It is a long way until November, and it doesn't make that much difference anyway. Maybe it gets better. What we may be seeing is the last stand of a certain kind of American paranoiac, the kind who believes the world has taken notice of and set itself against him. The sort that imagines conspiracies and persecutions; the miserly sort who imagines that every gain achieved by someone else costs him.

These people aren't especially numerous, but they are especially noisy--they seem to have the time to haunt social media and to call into radio talk shows. They're the ones driven to confrontation, to rude gestures and the monkeywrenching of productive conversations. Some of them are especially susceptible to the fear-mongering of certain cynical politicians; some of them just weren't raised right.

But despite their fury and petulance, and the admittedly undue attention paid to them by people like me, they won't decide this election. Given their fatalism, it wouldn't be surprising if a lot of them don't even vote.

People who are distressed that America is becoming less and less like the fictional Mayberry, N.C., should understand that we were never a monolithic country, and if your childhood seemed idyllic it's not because the world was better in those days, it's because you were insulated from trouble by the people who took care of you. Every era has its problems, and progress is inevitable.
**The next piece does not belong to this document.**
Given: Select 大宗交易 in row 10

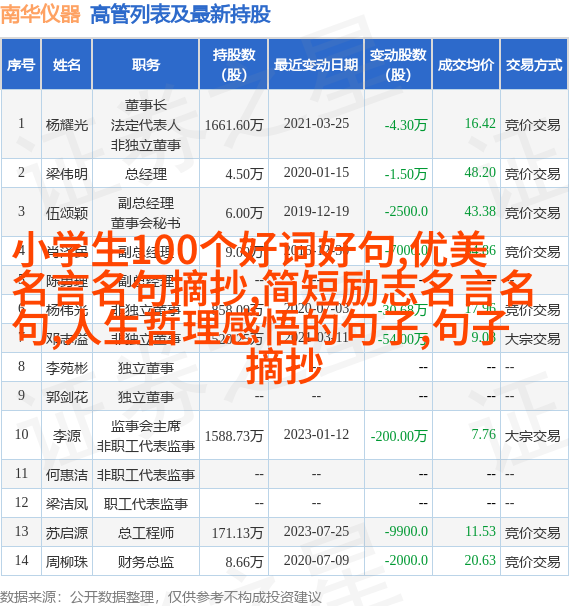Looking at the screenshot, I should (x=532, y=436).
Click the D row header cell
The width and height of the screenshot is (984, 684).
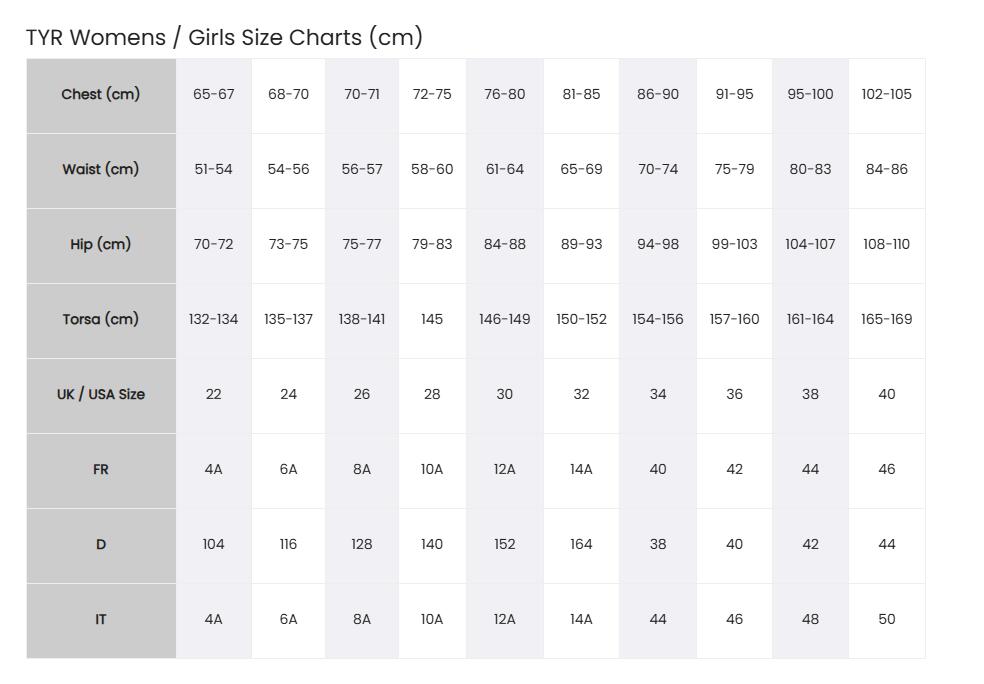point(101,545)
The streets are less dangerous now than they were in 1982. And some people are freer. That freedom upsets some folks, the kind who don't especially like to see men holding hands or women in hijab because they didn't see these things in the nonexistent good old days when black folks knew to keep in their place.

This might not be the end of white male hegemony in this country, but you can see it from here. A full 30 percent of the electorate is non-white; about 52 percent is female. What some folks are calling the Rising American Electorate --a group comprising unmarried women, non-white voters and millennials--will likely make up more than 50 percent of the voters this November. (These groups make up nearly 57 percent of the population that's eligible to vote but as of 2014, 42 percent of them--and more than half of millennials--weren't registered to vote.)

So angry white dudes are already outnumbered. (That's one of the things they're angry about.) And while they still control a lot of the money and what the Commies used to call the "means of production" in their country, their influence will invariably wane. And as their influence wanes, we're likely to hear lots of howls, threats and loud complaints. But in the end we've still got a republic (if we can keep it), and the present political drama will be succeeded by some other political drama. We'll always have things to fight about, but most of them won't have much effect on the way most people who've achieved a comfortable place in the world live their lives. Their taxes and 401(k)s may go up or down.

What makes this election cycle seem more important than most is the presence of a demagogue who achieved a level of success running an authoritarian playbook similar to the one that carried certain Europeans to power in the 1930s. And because a lot of Americans don't know much about history, it seems pretty important to keep pointing out the congruities between the con man behind a lousy lifestyle brand and Herr Schicklgruber, who at one time was thought to be a pretty ridiculous figure as well.

(Actually the better comparison would be Italy's Benito Mussolini, who had a similarly confused set of policies. For, as Walter Sobchak told the Dude, while you can "say what you want about the tenets of National Socialism . . . at least it's an ethos." But I'm told that's a dangerously nuanced position to present a general audience. You might as well make reference to Buzz Windrip.)

On the other hand, there's only so much a president can do. Maybe put the economy in the ditch. Maybe get himself impeached. Maybe discover there are limits to bullying. The truth is he might be more dangerous as a candidate than as a president--all his talk of "rigged" elections and what "Second Amendment people" might do could actually get people hurt.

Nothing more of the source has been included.